Amini’s treatment would cause outrage any country, but it has especial pertinence in Iran. For all of the show of the clerical government, which claims to be a modernising participant in the normal course of international affairs, in practice Iran is a place ruled by fear, in which women are obvious second-class citizens.
Marked out by enforced customs of dress, forbidden to participate in society except on the regime’s terms, women suffer most of all Iranians. In a state led by the clerical direction of the Supreme Leader, enforced by the Islamic Revolutionary Guard Corps, there is no space for reform within the system.
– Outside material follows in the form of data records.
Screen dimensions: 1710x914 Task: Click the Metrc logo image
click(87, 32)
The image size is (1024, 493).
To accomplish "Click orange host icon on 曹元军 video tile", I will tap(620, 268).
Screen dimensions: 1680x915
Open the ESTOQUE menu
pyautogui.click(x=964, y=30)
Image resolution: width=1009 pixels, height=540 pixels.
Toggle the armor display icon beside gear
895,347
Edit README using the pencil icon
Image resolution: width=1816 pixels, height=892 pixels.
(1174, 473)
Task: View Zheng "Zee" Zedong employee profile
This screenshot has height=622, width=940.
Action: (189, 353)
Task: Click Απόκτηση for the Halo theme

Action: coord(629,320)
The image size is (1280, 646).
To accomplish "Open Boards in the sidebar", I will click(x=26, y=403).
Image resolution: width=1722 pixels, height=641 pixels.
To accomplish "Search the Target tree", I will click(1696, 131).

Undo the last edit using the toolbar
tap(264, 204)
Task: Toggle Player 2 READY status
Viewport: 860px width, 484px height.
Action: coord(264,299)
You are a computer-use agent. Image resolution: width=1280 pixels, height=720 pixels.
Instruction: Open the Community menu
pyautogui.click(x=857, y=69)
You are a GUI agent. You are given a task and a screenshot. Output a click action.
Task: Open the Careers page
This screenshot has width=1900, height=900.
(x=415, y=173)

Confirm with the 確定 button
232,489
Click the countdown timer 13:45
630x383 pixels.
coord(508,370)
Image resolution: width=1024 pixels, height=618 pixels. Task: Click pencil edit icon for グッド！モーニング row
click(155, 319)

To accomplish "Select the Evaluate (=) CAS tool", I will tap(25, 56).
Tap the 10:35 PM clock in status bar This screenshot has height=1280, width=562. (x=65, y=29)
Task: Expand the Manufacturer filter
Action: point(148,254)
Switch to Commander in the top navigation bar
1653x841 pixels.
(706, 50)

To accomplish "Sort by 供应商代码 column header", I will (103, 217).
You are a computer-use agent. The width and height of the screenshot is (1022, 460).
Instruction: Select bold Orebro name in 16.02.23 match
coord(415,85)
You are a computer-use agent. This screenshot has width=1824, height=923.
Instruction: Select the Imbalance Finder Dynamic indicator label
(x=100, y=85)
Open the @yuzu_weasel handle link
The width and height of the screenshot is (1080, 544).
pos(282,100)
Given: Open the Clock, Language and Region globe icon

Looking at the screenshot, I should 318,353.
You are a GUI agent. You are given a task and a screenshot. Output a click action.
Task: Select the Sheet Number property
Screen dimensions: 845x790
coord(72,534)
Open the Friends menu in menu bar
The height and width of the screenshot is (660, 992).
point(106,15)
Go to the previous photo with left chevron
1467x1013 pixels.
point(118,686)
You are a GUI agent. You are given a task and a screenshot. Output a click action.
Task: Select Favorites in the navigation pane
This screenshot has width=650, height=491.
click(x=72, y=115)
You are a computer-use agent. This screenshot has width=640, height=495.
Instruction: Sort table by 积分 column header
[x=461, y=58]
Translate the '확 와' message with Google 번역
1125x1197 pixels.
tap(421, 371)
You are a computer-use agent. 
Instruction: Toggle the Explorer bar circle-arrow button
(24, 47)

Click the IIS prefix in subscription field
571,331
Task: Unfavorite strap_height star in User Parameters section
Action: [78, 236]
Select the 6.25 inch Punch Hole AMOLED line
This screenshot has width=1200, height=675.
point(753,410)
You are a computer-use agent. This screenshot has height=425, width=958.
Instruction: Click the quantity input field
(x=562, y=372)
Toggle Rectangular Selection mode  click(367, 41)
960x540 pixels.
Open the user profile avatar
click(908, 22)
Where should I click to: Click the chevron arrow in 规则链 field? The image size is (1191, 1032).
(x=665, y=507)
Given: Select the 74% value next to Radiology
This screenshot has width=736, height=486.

In other countries (Sudan most notably in the past few years) women have been at the heart of protest movements that shake tyrannies. In Iran, the same appears to be true. Women are leading crowds of protesters, burning the form of veil they are forced by the state to wear, and defying the authority of the state to dictate how they must live.
Their bravery has captured international attention, and the hearts of many around the world — which makes the following hard to write: they will face immense resistance from a regime that will not permita reform movement to spring up without challenge. Sadly, violent reprisal is inevitable.
The Iranian state has form using open violence on its own streets, and will not stop at killing protesters. In waves of protests since 2019, often provoked by increases in food and fuel prices, the regime has killed thousands of demonstrators. The watchword of the state: do whatever necessary to drive people from the streets and send them back, fearful, into their homes.
In Iran’s campaign of regional domination across the Middle East, it has perfected its tactics. In response to demonstrations in Iraq and Lebanon, not to mention Syria, Iranian-sponsored militias have used savage reprisals against local dissent.
It is not my intention to make the protesters lose heart, or to tell them their struggle is in vain. It is not, and living in Iran as they do, seeing what the clerical regime does to those who protest, by now they know well the costs of dissent and demonstration.
That they take to the streets regardless shows admirable courage, and is profoundly to the credit of those who risk their lives to protest against unjust laws enforced by a hated clergy and the Revolutionary Guards.
Big changes are possible in Iran — not caused by the ordinary rhythms of its politics, but by the movement of time and chance. Reporting from credible outlets indicates that the Supreme Leader, Ayatollah Ali Khamenei, may be gravely ill. He has ruled since the death of Ruhollah Khomeini, and has pioneered and led decades of repression. If he were to die, Iran would have a small prospect of change. Perhaps the next supreme leader would be less inclined to injure and to kill.
But the protesters on the streets of Iran do not expect this. All they know is that the current laws are brutal and unjust, enforced by cruel men who kill first because they can, and kill again to keep their positions.
Iran’s female-led protesters know they cannot count on anything but their own actions to bring change to the country. That they choose to act in that knowledge says volumes for their courage, and for what people will risk to change the intolerable.